----- EXTRAIT DU TEXTE -----
Contrats de santé publique
A la Caisse nationale d'assurance-maladie (CNAM), qui devra négocier ces fameux contrats de santé publique avec les médecins (déjà utilisés pour les soins palliatifs), on confirme que « l'assurance-maladie a pour mission de prendre en charge l'ensemble des soins, des soins préventifs aux soins palliatifs ». Mais la CNAM ne se prononce pas sur les clauses des contrats de santé publique (CSP) qu'elle devra négocier avec les médecins. « Ce qui nous importe, c'est la définition du contenu de l'acte médical, indique-t-on à la caisse nationale, et cela relève du chantier de la CCAM [classification commune des actes médicaux, NDLR] clinique », prévue pour le 1er janvier 2005.
Chez les médecins, la modification de l'article 32 du PLFSS est diversement appréciée. « C'est très bien », commente le Dr Denis Barrault, président du Syndicat national des médecins du sport. Si « tout certificat est toujours précédé d'un examen approfondi », il estime que « c'est une bonne chose » de le reconnaître comme acte de prévention et de le rembourser. Les certificats sportifs concernent « une population jeune qui ne vient jamais voir le médecin », explique le Dr Barrault, si bien qu'ils donnent « l'occasion de mettre à jour les vaccinations, de parler de sevrage tabagique, de drogue... ».
A l'UNOF-CSMF, premier syndicat de médecins de famille, le Dr Michel Combier approuve la mesure « demandée depuis très longtemps » par son syndicat. Les CSP permettront, selon le président de l'UNOF, de « cibler une tranche d'âge de la population ou un problème », et, par conséquent, de tenir compte de « la différence entre le petit jeune de banlieue qui fait du foot et l'adulte qui part faire le marathon de New York et peut donc se payer son certificat ».
En revanche, à MG-France, le Dr Claude Leicher trouve l'amendement adopté au Sénat « ridicule », « à contre-courant de la réalité de terrain » et « bien compliqué pour une économie de bouts de chandelle ». « On cherche à couper l'activité des médecins en rondelles en dissociant les soins de la prévention », déclare le Dr Leicher. Or, relève-t-il, « les parents s'arrangent en général pour coupler la demande d'un certificat pour un enfant avec des soins ». Quant à la négociation sur la rémunération forfaitaire liée aux futurs CSP, il considère qu'elle « va peut-être coûter plus d'argent que ne rapporte » le déremboursement des certificats sans justification médicale.
----- ENTRÉES EXTRAITES -----
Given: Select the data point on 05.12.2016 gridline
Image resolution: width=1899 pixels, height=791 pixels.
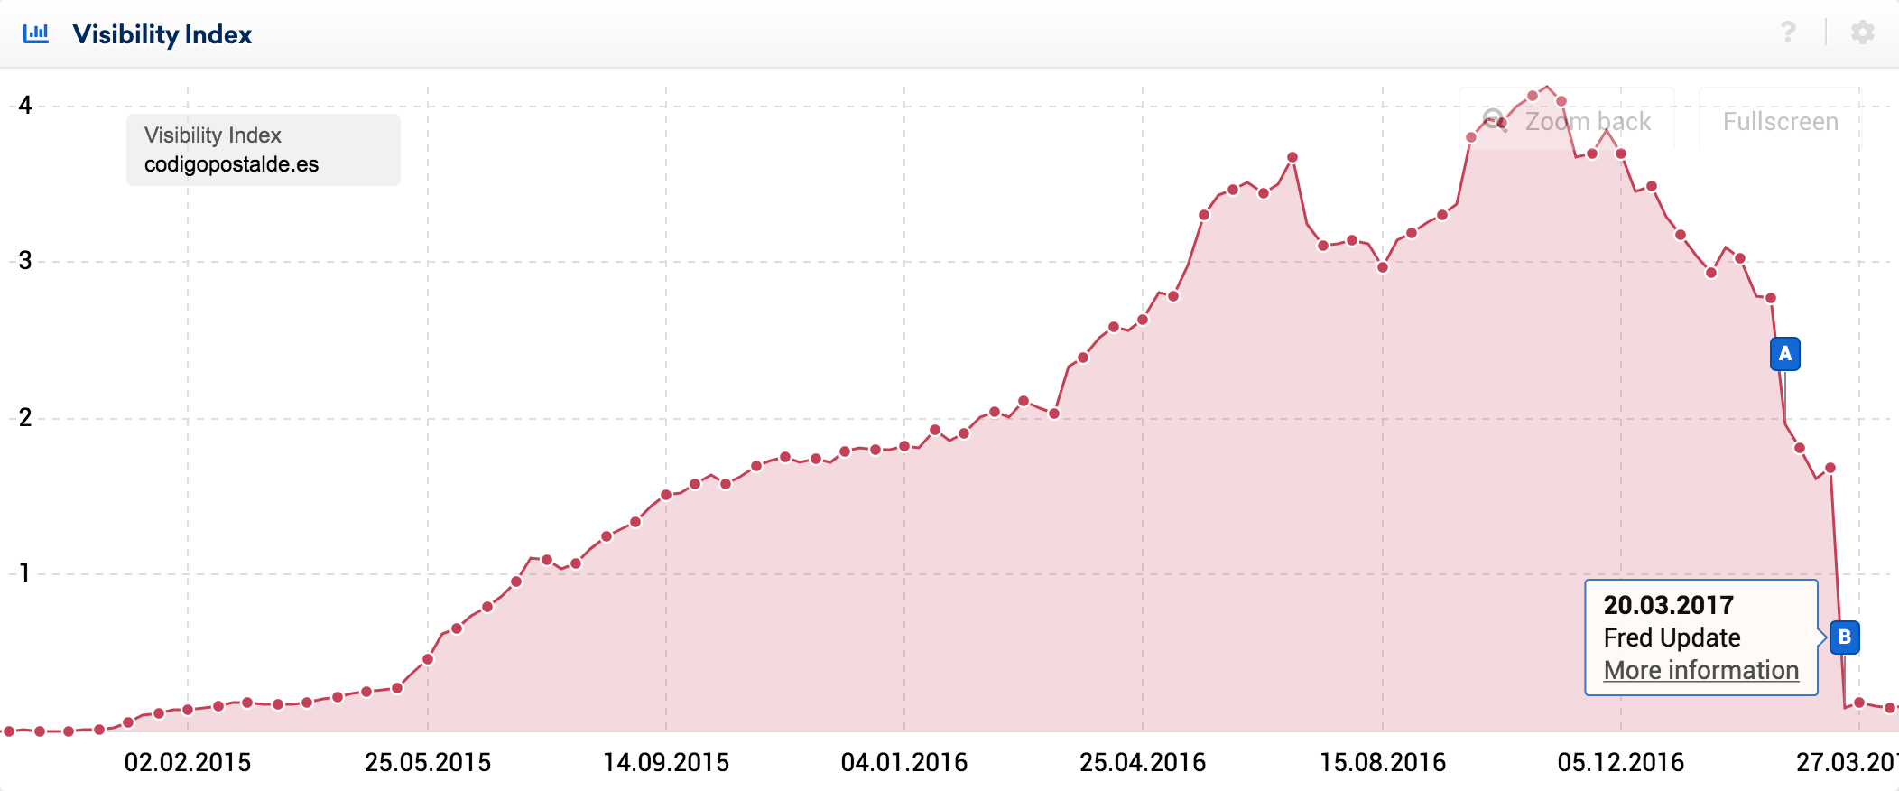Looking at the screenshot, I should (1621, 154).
-----
----- ENTRÉES EXTRAITES -----
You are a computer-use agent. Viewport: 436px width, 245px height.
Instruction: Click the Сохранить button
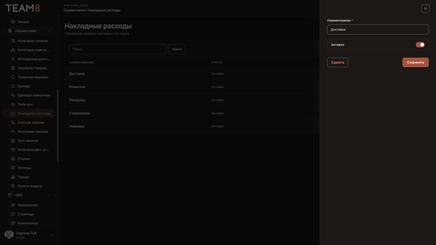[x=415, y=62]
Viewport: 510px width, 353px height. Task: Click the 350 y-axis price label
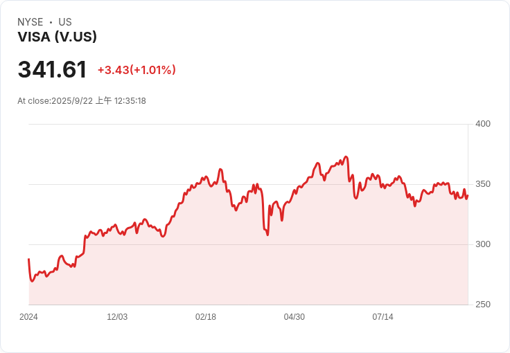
-----
◆ **À VOUS**
Dans l'extrait sur les contrats de santé publique, pour quelle date le chantier de la CCAM clinique est-il prévu ? Le matériel ci-dessus est indépendant de l'extrait.

◆ **RÉPONSE ATTENDUE**
Il est prévu pour le 1er janvier 2005.